Magnetoencephalographic study of occipitotemporal activity elicited by viewing mouth movements

Abstract

Objective

We studied the temporal and spatial characteristics of neural responses elicited by viewing mouth movements using magnetoencephalography.

Methods

We focused on differences in responses to mouth opening and closing movements by apparent motion, using an averting eyes condition as a control.

Results

A large clear MEG component, 1 M (mean peak latency of approximately 160 ms), was elicited by both mouth movements. We modeled the neural sources using a brain electric source analysis (BESA) method and placed the sources around: (1) the occipitotemporal border at human MT/V5, (2) the primary visual cortex (V1), and (3) fusiform gyrus. The calculated activity of Source (1) was large whereas the activity of the others was small or negligible. Source (1), as calculated separately for mouth closing and opening movements and eye movement, showed no significant different amplitude and locations. We did not find any activity in the superior temporal sulcus (STS).

Conclusions

Our results indicate that human MT/V5 is active in the perception of both mouth and eye motions. Viewing mouth and eye movements elicits no significant differences in MT/V5 activity, indicating that the perception of movement of facial parts is probably processed in the same manner.

Significance

Characteristic activities in the human MT/V5 elicited by viewing mouth movement were clarified by MEG.

Introduction

Recent neuroimaging studies examining brain responses for viewing the actions of others indicate that in addition to such regions as the superior temporal sulcus (STS) and middle temporal gyrus (MTG), MT/V5 also plays a prominent role in processing these complex motion stimuli (Bonda et al., 1996, Kourtzi and Kanwisher, 2000, Puce et al., 1998, Watanabe et al., 2001). Particularly intriguing is the finding that MT/V5 is active when static images depicting implied motion are presented (Kourtzi and Kanwisher, 2000).

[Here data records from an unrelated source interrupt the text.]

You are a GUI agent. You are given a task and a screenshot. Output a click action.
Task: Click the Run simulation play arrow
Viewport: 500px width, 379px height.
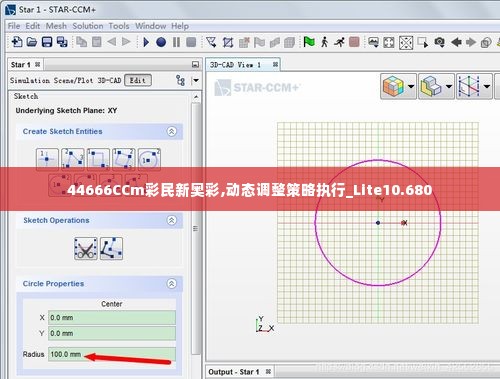tap(146, 42)
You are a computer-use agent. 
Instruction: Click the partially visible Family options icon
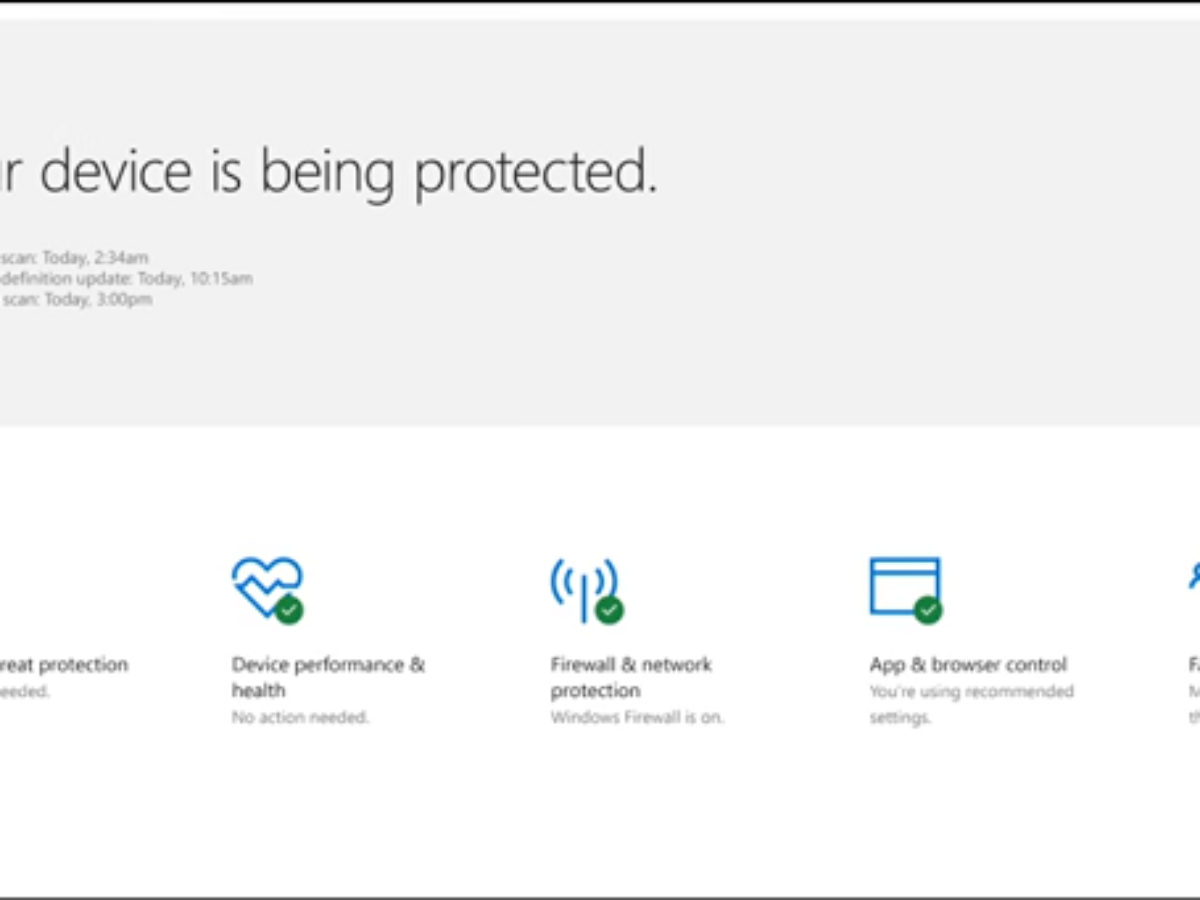(x=1194, y=578)
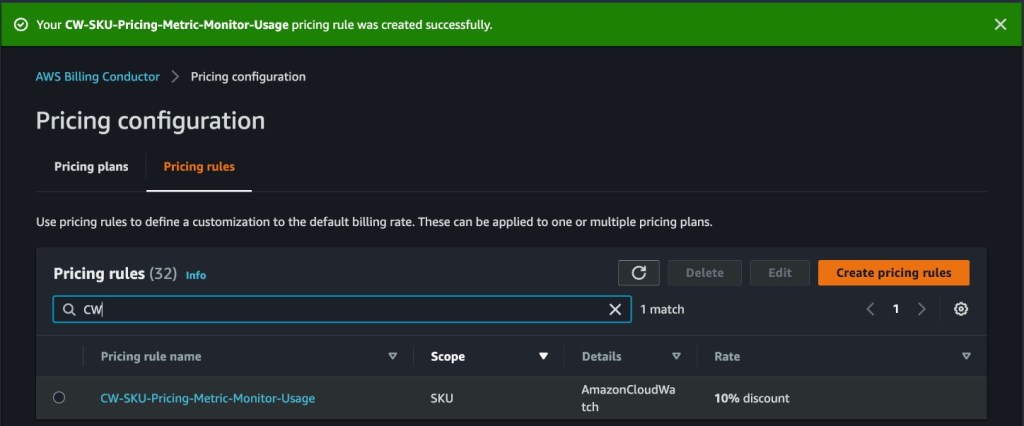Refresh the pricing rules list
This screenshot has height=426, width=1024.
click(638, 272)

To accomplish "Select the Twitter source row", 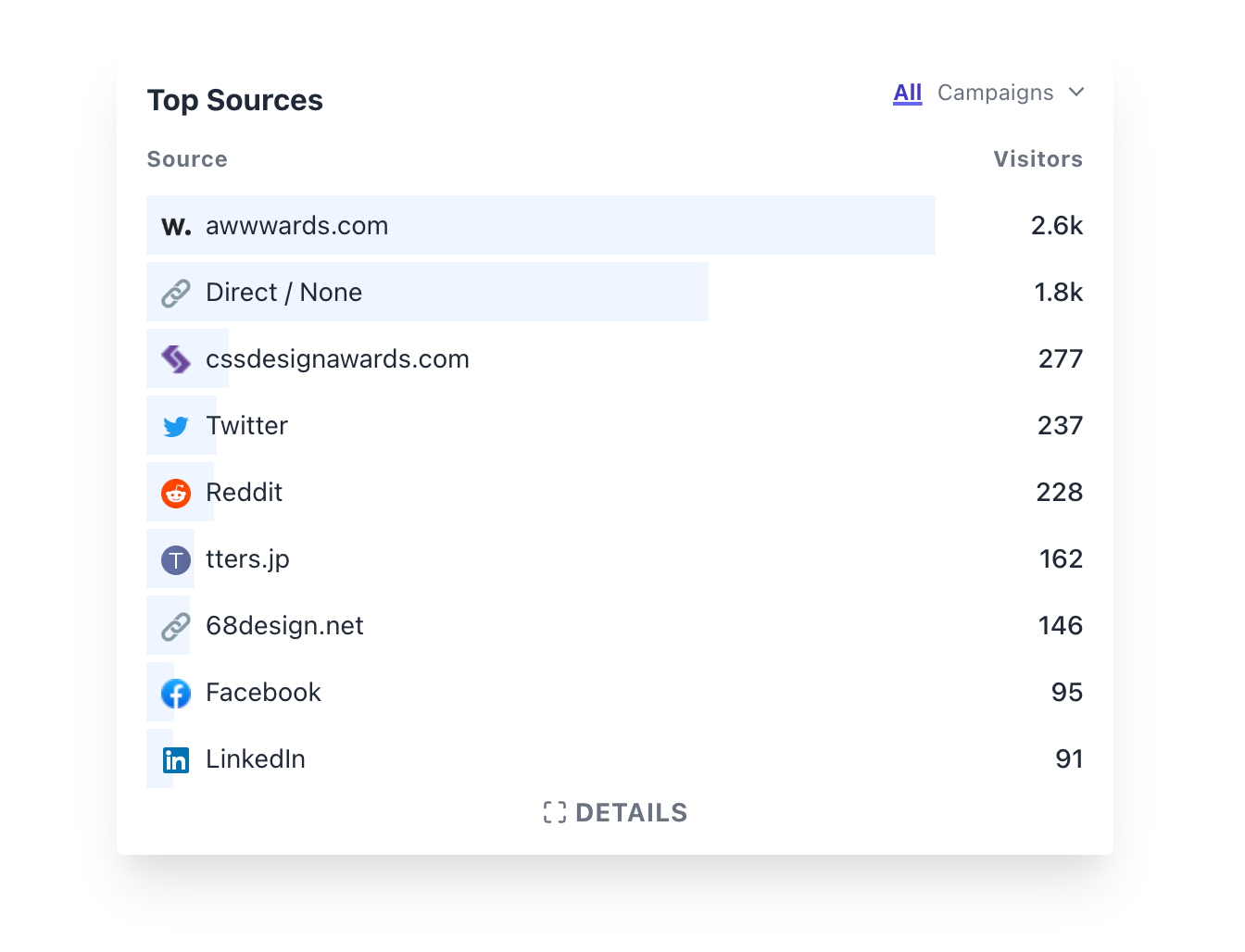I will point(615,426).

The suggestion that MT/V5 exhibits specialization, in addition to general motion processing, is not new (Tootell et al., 1995b, Watanabe et al., 2001), however, the exact nature of this specialization is not known. Previously, fMRI activity on observing eye movements over and above that seen in response to motion in general has been reported in MT/V5 (Puce et al., 1998), leading to speculation that specialized cortical regions for the movement of facial parts might be present in MT/V5 (Watanabe et al., 2001). This activity occurs at around 200 ms post-motion onset, as indicated by both event-related potentials (ERP) (Puce et al., 2000, Puce et al., 2003) and magnetoencephalography (MEG) studies (Watanabe et al., 2001).

The idea that there may be multiple motion sensitive regions in the human brain that deal with the processing of facial movements makes sense given that humans are social primates and routinely ‘read’ facial expressions and movements of others. Additionally, it is known that information relating to faces is processed by both ventral and lateral temporal regions (Allison et al., 1999, McCarthy et al., 1999, Puce and Allison, 1999, Puce et al., 1995, Watanabe et al., 2003).

Previous MEG studies including our own demonstrate that reliable responses from the ventral and lateral temporal cortices can be elicited by static faces (Halgren et al., 2000, Ioannides et al., 2000, Linkenkaer-Hansen et al., 1998, Lu et al., 1991, Nakamura et al., 2001, Sams et al., 1997, Sato et al., 1999, Swithenby et al., 1998, Taylor et al., 2001, Terasaki and Okazaki, 2002, Watanabe et al., 1999a, Watanabe et al., 1999b, Watanabe et al., 2003). Furthermore, we have recorded robust MEG responses to viewing facial eye movements (Watanabe et al., 2001) at around 170 ms post-motion onset (1 M). Although the equivalent current dipole (ECD) of 1 M was located around MT/V5, consistent with previous MEG data on general motion perception (e.g. Bundo et al., 2000, Kawakami et al., 2002), the ECD to eye movements was more inferior and posterior than that to motion in general (Watanabe et al., 2001).

In this study, we studied both temporal and spatial characteristics of MEG responses elicited by viewing mouth movements (opening and closing), as compared to viewing control movement types such as an eye aversion movement and motion in general. Puce et al., 2000, Puce et al., 2003, Wheaton et al., 2001 have reported that ERPs for mouth opening and closing occur at around 170 ms post-motion onset (N170), and that N170 s for mouth opening are in general larger than those seen for mouth closing. The N170 activity occurred over the bilateral posterior temporal scalp, and could conceivably have been generated by neural sources in MT/V5 and in the STS. In these studies the neural sources of the ERP activity were not located. In fMRI and EEG studies, either temporal or spatial characteristics were mainly studied. So, in the present MEG study, we aimed both to localize the sources of neural activity elicited by two types of mouth movements and to show the time course of the sources compared to our control conditions. Therefore, in a previous study (Watanabe et al., 2001), we used apparent motion, which is perceived by the same mechanism as real motion (e.g. Kaneoke et al., 1997).